The double coat of the Border Terrier wiry coat needs to be brushed two times per week with a with a slicker brush and professionally groomed twice a year. Bathing should only take place when necessary. Frequent bathing will eventually wash away valuable oils trapped in the undercoat.

Border Terriers’ coats also need to be hand stripped twice a year. Clipping their coats will change both the colour and texture of their hair and should be avoided. Keep your Border Terrier’s nails clipped and teeth checked and cleaned on a regular basis.

The Border Terrier is an intelligent dog that is willing to learn and always eager to please their owner.
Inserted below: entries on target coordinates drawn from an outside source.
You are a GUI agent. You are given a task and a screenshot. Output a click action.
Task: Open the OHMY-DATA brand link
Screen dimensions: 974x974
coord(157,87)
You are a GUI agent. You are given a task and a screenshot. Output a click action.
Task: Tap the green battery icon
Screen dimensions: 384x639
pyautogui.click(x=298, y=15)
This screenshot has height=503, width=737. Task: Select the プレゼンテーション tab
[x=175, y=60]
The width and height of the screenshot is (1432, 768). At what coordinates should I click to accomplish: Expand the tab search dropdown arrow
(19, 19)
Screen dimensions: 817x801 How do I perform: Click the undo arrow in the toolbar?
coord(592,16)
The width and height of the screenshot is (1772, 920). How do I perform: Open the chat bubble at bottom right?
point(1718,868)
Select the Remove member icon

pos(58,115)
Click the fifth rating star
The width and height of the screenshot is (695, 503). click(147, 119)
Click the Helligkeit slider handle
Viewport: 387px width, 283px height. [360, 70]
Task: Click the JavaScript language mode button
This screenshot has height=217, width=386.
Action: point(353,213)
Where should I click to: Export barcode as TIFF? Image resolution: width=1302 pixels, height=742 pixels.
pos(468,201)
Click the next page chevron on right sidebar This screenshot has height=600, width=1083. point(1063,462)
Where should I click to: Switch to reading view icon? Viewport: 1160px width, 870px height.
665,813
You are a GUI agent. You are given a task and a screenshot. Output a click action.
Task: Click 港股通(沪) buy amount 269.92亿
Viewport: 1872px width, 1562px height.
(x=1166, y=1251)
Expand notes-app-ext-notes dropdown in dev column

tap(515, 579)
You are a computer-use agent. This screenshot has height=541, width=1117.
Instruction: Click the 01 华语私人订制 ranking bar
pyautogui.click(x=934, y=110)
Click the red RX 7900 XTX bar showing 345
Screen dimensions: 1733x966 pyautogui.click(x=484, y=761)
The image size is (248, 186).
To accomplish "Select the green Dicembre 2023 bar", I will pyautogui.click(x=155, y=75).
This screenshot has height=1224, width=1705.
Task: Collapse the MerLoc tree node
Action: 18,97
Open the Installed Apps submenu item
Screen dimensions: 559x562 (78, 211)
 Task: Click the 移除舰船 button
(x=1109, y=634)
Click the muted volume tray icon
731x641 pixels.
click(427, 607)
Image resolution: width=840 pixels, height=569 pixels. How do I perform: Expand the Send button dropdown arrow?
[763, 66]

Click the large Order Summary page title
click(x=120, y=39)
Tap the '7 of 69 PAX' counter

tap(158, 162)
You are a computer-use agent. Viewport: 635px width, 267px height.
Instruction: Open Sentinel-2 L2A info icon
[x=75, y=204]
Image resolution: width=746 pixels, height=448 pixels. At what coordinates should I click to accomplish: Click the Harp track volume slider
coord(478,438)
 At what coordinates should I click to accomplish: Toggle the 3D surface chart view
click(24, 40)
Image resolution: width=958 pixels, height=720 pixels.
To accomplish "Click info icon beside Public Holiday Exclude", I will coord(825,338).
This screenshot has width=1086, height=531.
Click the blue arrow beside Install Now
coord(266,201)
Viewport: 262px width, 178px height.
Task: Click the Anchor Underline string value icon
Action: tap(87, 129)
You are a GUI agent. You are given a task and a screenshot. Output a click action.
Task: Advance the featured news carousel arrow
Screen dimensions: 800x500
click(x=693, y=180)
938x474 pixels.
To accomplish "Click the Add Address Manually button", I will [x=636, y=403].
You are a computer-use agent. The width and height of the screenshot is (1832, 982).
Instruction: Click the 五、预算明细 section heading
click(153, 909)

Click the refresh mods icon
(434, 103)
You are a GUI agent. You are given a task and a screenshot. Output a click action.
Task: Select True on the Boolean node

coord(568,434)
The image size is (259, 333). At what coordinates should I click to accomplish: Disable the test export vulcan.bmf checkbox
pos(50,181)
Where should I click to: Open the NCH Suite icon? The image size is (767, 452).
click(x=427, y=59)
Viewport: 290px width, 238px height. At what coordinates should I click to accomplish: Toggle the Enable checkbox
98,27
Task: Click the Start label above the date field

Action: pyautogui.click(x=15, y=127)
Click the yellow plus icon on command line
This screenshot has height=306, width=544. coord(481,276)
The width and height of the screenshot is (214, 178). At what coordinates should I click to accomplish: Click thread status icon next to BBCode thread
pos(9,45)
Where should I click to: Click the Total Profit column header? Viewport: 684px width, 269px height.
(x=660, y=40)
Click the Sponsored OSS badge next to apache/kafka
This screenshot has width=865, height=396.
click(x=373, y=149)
Border Terriers are sensitive, but stubborn, so all training should be firm, consistent, and gentle. They are sensitive to noise, voice, and touch; use hands in a gentle, loving manner toward your dog. Socialize him or her as a puppy to every day noises.

Crate training works well for this breed, although no dog should be kept in a crate for more than four hours at a time during the day. Never use harshness toward your pet. Use rewards and positive reinforcement to train your Border Terrier.


Border Terriers need a lot of exercise, both mental and physical. A long daily walk on a leash is essential. They love task related games and activities because they are true working dogs. This breed loves to dig and climb, so even in a fenced yard, your dog should be supervised. Border Terriers have an instinct to chase small animals, with no sense of caution regarding cars. They enjoy chasing after toys and playing fetch.

Border Terriers are adaptable and can do well in apartments, suburban homes, or in the country, provided they receive enough exercise and attention from their people.